Whilst they are most important to homeowners looking to trade up the property ladder as well as first-time buyers, house prices are important to people in the wider economy for several reasons.
Naturally, Hackney estate agents are interested in the fact that house prices have risen by two per cent over the past 12 months because that can incentivise some homeowners to consider selling and make some buyers quickly buy into a competitive market or warily hedge their bets.
Most local estate agents also keep track of the wider property market to see prevailing trends or compare their region to see if they are faring better or worse than other areas.
However, house prices are often important to people and institutions outside of the property market itself, and house prices are widely reported in the news for reasons that go beyond the interests of homeowners, landlords and people looking to buy.
Part of it is due to an economic phenomenon known as the “wealth effect”, which theorises that people will spend based not only on how much money they have but how much the assets they own are worth, such as stocks, bonds and property.

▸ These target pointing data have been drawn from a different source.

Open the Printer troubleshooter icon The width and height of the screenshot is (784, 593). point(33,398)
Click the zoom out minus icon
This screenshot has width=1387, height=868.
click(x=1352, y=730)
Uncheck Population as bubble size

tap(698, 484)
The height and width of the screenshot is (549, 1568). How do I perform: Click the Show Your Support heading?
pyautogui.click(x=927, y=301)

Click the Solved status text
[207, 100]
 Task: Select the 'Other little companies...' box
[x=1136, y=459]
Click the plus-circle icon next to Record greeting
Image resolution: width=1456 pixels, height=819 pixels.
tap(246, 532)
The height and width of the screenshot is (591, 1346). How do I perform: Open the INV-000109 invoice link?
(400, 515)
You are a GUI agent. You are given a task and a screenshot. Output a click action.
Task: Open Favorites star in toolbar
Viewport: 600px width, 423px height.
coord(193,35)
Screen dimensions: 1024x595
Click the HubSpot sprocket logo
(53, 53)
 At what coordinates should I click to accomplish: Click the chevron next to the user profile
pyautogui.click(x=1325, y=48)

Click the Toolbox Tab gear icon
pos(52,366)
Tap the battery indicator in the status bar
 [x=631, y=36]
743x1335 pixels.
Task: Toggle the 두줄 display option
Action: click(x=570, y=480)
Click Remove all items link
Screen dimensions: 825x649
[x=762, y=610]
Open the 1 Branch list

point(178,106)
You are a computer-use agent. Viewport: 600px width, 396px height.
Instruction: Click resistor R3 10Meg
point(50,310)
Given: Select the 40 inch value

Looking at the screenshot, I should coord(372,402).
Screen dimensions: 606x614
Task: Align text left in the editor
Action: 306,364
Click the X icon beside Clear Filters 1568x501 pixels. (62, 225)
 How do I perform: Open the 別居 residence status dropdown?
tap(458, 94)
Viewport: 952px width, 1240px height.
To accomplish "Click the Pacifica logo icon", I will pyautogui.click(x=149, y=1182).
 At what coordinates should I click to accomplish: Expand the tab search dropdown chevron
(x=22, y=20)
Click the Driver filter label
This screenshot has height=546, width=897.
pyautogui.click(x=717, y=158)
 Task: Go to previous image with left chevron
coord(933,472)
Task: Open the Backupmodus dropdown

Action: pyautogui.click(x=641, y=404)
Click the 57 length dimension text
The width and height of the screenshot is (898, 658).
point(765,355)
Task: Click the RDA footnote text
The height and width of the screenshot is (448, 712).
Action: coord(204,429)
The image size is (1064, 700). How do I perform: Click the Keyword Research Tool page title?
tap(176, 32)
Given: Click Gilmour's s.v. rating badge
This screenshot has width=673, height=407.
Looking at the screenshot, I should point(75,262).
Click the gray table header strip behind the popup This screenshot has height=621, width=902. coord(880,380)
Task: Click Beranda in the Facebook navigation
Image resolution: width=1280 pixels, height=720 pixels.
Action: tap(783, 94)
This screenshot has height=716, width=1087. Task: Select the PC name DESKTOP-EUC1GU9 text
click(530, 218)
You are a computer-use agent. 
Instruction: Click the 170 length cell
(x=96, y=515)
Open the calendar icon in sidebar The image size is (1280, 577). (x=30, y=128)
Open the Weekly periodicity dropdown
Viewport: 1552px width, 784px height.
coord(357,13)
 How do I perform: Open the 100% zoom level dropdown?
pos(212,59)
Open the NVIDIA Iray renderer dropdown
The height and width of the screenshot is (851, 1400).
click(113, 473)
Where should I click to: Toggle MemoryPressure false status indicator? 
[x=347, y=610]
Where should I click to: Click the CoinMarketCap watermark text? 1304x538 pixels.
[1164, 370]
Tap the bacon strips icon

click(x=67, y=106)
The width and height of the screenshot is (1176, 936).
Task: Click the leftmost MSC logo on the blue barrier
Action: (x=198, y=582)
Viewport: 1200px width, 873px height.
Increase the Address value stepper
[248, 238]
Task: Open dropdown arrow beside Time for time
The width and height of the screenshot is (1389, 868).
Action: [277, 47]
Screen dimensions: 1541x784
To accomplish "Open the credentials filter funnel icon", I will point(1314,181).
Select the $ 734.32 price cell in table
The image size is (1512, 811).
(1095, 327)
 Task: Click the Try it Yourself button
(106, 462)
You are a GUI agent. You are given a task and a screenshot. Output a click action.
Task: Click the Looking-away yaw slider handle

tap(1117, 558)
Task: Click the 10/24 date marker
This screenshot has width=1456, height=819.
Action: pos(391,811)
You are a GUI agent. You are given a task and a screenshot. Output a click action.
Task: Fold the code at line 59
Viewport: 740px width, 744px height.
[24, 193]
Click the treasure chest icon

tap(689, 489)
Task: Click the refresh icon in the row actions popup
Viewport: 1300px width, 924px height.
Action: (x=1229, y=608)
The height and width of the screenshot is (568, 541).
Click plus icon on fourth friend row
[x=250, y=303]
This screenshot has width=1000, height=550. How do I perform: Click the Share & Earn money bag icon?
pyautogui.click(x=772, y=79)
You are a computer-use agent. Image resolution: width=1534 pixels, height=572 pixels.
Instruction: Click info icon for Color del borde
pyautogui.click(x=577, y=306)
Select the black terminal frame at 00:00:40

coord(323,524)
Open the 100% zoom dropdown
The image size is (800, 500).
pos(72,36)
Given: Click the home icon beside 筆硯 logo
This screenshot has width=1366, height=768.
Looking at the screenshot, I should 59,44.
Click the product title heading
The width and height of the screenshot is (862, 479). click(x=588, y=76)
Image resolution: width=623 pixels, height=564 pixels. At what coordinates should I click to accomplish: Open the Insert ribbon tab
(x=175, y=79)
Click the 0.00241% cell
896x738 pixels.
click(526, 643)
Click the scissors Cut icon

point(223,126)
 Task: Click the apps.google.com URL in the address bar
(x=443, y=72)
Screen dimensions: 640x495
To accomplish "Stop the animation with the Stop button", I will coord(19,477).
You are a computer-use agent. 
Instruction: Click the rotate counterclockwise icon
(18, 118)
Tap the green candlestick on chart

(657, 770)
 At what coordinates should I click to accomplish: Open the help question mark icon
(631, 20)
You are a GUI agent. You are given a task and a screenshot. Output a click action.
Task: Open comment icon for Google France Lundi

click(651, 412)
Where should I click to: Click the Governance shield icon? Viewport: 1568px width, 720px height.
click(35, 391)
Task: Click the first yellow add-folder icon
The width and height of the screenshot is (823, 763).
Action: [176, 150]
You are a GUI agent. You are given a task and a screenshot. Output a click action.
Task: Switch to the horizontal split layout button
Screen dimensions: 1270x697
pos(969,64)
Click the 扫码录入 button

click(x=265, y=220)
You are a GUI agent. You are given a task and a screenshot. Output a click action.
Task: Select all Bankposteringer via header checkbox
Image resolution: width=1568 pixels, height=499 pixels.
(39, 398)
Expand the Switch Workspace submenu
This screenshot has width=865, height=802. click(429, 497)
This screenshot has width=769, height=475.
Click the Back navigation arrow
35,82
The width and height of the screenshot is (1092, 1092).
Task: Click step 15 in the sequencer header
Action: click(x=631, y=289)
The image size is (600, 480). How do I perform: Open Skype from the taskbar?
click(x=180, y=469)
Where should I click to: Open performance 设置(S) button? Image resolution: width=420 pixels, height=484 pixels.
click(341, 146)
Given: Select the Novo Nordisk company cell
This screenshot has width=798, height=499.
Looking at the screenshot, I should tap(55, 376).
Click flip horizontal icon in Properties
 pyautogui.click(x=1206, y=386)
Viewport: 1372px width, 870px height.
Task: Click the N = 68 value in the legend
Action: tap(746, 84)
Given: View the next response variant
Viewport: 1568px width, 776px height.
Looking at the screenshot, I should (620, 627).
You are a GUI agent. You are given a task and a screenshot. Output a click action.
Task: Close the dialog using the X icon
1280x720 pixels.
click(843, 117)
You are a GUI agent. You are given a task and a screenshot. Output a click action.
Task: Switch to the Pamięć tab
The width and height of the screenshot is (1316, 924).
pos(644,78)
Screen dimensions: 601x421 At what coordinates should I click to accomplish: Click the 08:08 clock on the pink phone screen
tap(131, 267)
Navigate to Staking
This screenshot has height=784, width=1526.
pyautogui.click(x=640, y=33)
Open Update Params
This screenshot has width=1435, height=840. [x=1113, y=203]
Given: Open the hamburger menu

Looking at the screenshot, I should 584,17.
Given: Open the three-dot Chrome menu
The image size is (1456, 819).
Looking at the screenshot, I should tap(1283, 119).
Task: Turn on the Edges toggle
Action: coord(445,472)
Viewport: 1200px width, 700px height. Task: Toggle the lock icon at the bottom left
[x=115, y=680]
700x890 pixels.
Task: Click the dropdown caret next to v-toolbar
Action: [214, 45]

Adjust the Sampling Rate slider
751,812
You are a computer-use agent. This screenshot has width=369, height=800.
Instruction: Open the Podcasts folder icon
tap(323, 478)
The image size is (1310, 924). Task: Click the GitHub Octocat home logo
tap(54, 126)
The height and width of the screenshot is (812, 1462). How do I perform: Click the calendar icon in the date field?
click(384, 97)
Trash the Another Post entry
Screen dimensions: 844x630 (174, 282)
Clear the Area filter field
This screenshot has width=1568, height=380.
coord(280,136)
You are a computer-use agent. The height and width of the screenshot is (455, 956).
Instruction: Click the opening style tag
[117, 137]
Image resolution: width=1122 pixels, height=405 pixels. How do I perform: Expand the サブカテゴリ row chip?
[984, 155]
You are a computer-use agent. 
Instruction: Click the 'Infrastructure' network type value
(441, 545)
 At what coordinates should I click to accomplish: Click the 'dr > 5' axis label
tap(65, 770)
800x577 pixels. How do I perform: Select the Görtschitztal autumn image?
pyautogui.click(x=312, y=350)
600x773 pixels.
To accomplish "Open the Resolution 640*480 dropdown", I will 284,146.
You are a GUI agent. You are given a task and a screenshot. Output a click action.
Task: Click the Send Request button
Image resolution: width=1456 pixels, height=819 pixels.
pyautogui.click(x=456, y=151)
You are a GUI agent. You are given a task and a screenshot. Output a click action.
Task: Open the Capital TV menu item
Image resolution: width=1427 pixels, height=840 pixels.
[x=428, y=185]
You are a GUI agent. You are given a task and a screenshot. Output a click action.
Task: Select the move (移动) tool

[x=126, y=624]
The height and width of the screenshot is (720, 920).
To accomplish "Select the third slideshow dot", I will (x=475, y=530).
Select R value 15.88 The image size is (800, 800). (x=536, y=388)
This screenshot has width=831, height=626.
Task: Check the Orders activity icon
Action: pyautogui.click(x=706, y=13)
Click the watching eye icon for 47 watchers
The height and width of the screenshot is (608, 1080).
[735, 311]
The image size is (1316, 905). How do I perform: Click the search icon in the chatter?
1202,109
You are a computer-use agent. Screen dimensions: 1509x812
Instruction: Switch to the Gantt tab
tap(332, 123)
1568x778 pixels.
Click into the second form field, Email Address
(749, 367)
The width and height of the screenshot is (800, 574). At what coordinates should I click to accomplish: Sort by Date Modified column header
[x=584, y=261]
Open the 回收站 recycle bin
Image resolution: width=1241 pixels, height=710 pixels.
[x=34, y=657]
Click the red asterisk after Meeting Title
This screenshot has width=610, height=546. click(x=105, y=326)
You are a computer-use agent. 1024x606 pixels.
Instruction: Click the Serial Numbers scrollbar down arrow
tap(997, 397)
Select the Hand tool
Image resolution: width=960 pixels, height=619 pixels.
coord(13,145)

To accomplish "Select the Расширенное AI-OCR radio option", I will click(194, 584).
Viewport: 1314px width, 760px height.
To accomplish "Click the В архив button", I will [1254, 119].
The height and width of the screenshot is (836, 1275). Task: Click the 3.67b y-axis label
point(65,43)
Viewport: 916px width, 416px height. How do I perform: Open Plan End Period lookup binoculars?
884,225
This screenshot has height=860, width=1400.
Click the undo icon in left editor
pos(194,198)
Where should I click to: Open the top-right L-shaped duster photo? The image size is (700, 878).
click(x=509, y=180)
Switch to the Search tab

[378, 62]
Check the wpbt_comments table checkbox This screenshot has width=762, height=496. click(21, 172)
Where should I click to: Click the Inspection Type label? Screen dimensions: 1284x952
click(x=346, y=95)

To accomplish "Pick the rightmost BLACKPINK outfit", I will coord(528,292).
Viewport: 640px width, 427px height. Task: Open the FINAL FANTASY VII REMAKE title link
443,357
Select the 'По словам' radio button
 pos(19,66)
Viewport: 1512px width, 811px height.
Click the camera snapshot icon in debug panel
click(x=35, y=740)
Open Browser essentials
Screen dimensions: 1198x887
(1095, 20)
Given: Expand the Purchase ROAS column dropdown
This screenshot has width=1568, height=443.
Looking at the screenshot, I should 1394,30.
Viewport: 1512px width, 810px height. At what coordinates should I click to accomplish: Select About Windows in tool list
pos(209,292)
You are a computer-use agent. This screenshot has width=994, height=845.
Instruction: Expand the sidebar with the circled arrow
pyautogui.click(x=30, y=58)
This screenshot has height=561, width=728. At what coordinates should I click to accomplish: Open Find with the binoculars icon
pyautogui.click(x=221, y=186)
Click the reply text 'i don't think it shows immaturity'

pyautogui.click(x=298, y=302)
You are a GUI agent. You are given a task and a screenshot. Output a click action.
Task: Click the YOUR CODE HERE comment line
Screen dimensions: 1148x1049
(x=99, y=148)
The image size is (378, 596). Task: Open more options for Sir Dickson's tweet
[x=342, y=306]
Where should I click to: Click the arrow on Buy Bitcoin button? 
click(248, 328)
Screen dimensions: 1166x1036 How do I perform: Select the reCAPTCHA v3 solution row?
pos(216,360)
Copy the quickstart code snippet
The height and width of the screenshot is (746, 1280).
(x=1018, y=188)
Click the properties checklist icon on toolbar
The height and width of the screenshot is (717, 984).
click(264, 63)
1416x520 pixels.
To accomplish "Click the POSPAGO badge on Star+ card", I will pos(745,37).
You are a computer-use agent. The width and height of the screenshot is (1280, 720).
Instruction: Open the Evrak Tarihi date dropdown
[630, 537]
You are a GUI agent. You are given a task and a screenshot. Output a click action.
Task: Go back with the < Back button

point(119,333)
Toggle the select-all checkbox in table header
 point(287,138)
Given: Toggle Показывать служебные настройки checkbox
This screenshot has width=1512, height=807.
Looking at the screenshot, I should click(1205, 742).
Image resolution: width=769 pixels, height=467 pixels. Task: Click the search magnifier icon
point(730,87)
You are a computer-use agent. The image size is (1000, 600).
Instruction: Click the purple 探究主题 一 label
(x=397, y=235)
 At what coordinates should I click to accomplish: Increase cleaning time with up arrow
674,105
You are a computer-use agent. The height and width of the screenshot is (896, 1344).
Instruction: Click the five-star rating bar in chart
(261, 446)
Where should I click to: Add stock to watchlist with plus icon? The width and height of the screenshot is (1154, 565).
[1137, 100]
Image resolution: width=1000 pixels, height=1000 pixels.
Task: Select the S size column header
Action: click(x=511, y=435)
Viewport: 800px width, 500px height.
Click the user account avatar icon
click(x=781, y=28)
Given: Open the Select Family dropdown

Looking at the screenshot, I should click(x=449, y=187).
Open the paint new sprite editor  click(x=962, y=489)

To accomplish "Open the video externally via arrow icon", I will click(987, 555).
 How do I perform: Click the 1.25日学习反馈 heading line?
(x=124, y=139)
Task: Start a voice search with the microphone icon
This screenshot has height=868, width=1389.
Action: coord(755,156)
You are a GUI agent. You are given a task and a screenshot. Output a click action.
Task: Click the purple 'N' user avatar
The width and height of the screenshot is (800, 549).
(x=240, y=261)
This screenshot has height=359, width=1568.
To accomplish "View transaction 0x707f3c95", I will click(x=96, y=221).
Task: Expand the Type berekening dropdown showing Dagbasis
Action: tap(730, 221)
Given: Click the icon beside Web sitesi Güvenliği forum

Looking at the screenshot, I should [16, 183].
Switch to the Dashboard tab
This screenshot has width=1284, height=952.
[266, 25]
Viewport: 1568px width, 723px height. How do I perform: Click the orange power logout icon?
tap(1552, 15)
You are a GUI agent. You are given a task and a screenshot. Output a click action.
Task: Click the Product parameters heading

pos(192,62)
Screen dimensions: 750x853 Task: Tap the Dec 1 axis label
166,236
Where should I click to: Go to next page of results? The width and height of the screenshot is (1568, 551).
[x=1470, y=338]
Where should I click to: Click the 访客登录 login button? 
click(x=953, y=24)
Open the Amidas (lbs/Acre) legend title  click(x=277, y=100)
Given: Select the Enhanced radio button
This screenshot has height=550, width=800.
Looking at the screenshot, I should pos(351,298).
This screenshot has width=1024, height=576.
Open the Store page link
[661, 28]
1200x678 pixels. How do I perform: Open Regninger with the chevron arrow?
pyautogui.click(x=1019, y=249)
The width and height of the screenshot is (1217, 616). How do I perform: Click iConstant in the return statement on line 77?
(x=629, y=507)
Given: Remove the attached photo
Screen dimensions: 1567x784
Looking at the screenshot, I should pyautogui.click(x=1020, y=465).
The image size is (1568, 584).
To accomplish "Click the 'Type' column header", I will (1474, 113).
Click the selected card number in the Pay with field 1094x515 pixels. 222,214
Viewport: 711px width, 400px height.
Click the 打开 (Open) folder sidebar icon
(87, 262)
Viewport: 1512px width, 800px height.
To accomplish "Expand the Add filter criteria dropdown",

The more they are worth, the richer people feel and thus the more they will feel confident enough to spend even if in practice they earn roughly the same as they did before.
In broad strokes, this is true, although there are certain questions about whether this is directly related to property prices or other factors such as job security allowing people to take greater financial risks without losing everything.
However, when house prices fall, households often cut back on spending, especially if that cut is sufficient enough to create negative equity, a situation where someone owes more on a home than its worth and typically will struggle to remortgage or sell it on.